The male-dominated technology industry may not seem like the most obvious place to start overcoming the decades old issue of gender inequality in the workplace, but some big-name tech companies are putting forth some serious effort.
In 2015, Salesforce spent $3 million to equalize pay among the company’s workforce. Marc Benioff pointed out, “We did find quite a few women who were being paid less than men and we’ve made that change.” In addition, Mr. Benioff strongly encouraged other CEOs to delve into their own companies’ gender-related salary discrepancies and make the necessary adjustments.
Just recently, Apple reported that women’s salaries are 99.6% of men’s; and Microsoft and Facebook provided data to show that men and women “of equal worth” were paid equally.
But there is still a lot of work to be done. Here in the United States, The Institute for Women’s Policy Research points out that closing the gender gap would have a strong, positive impact on the economy. They calculated that if women in the U.S. earned pay equal to their male counterparts, it would have added $482 billion to the economy in 2014 as well as cut the poverty rate for working women in half.
While, according to the Bureau of Labor Statistics, men generally seem to make about 20% more than women in the same positions, technology jobs, such as computer programmers, software developers, and information systems managers are starting to rank among the highest paying jobs for women. That being said, men still hold about 70% of tech jobs—and the percentage is even higher for leadership roles in tech companies.
Perhaps the U.S. could look to Australia for some pointers since some top technology companies there are doing better than most when it comes to filling high level leadership roles with women. Microsoft Australia, Intel Australia and Twitter Australia all have female managing directors. Australia also boasts a good number of successful female tech entrepreneurs.
With just about half of the world’s population being women—and, as Pip Marlow, managing director at Microsoft Australia points out in this TechRepublic post, with “women accounting for $20 trillion in consumer spend every year”—this segment is important and is tired of being overlooked.

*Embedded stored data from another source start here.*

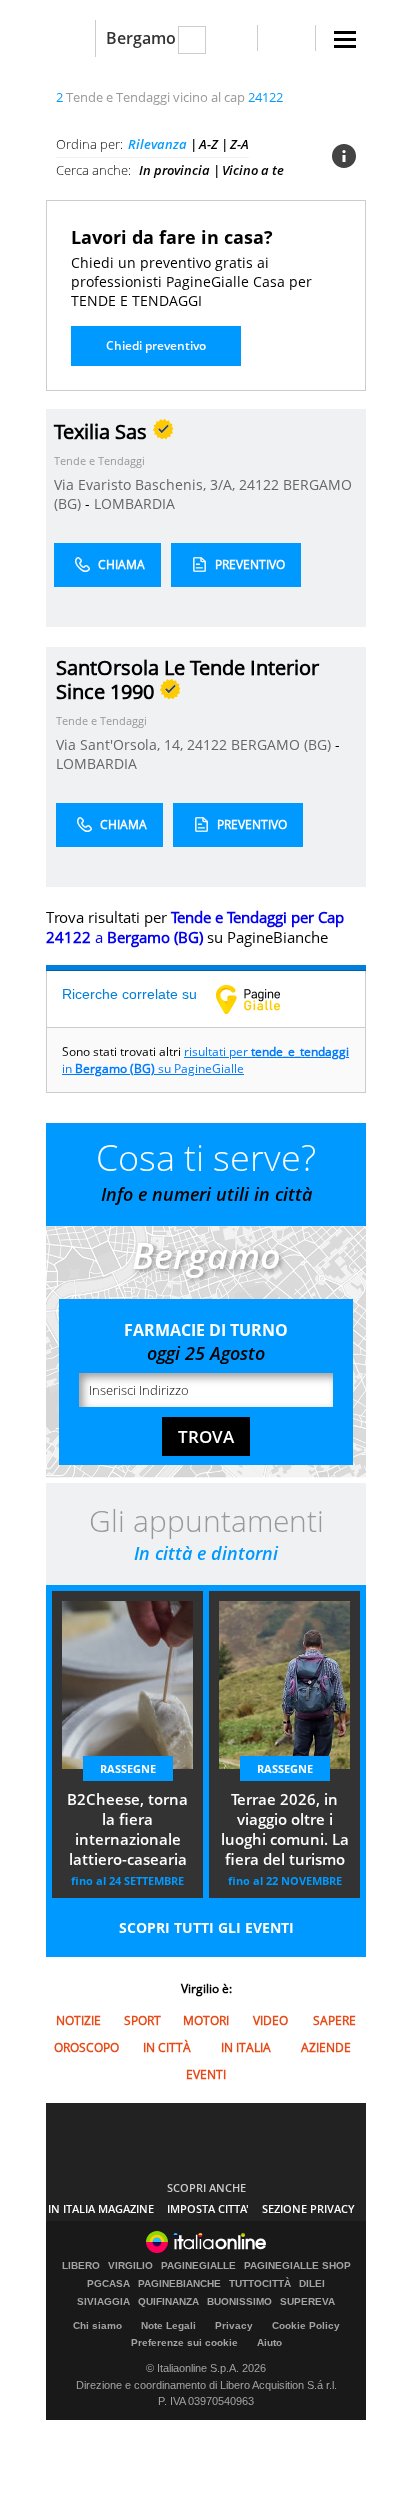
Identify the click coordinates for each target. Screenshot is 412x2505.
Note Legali (168, 2325)
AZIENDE (326, 2047)
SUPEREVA (307, 2302)
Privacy (234, 2325)
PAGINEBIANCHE (179, 2284)
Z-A (239, 144)
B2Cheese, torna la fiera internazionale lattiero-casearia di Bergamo (127, 1831)
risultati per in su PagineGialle (205, 1060)
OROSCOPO (86, 2047)
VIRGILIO (130, 2266)
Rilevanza (157, 144)
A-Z (208, 144)
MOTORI (206, 2020)
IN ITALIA (246, 2047)
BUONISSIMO (239, 2302)
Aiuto (269, 2342)
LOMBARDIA (134, 503)
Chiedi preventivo (156, 345)
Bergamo (141, 38)
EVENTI (206, 2074)
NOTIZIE (78, 2020)
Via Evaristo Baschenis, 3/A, (146, 484)
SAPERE (334, 2020)
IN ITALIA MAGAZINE (101, 2208)
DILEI (312, 2284)
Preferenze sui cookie (184, 2342)
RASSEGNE (128, 1768)
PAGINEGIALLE (198, 2266)
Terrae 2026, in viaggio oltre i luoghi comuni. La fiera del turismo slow (285, 1831)
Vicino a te (253, 170)
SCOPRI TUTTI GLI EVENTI (206, 1927)
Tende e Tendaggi (99, 460)
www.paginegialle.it (263, 999)
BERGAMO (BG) (283, 744)
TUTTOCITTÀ (260, 2284)
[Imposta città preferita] (70, 38)
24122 (259, 484)
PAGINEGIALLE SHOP (297, 2266)
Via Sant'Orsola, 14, (121, 744)
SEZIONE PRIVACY (308, 2208)
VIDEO (270, 2020)
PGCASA (108, 2284)
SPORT (142, 2020)
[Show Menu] (345, 39)
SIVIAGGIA (103, 2302)
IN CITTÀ (167, 2047)
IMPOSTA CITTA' (208, 2208)
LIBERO (81, 2266)
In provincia (174, 170)
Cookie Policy (306, 2325)
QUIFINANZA (168, 2302)
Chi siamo (97, 2325)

It’s encouraging that some of the top tech companies are putting real programs and policies in place to correct the gender inequality issues, but there are many more—in many industries—that could benefit from moving forward on this issue with the same speed and energy they exert in new technology innovation. Companies that wait too long to bridge the gender gap are going to find themselves quickly falling behind their competition.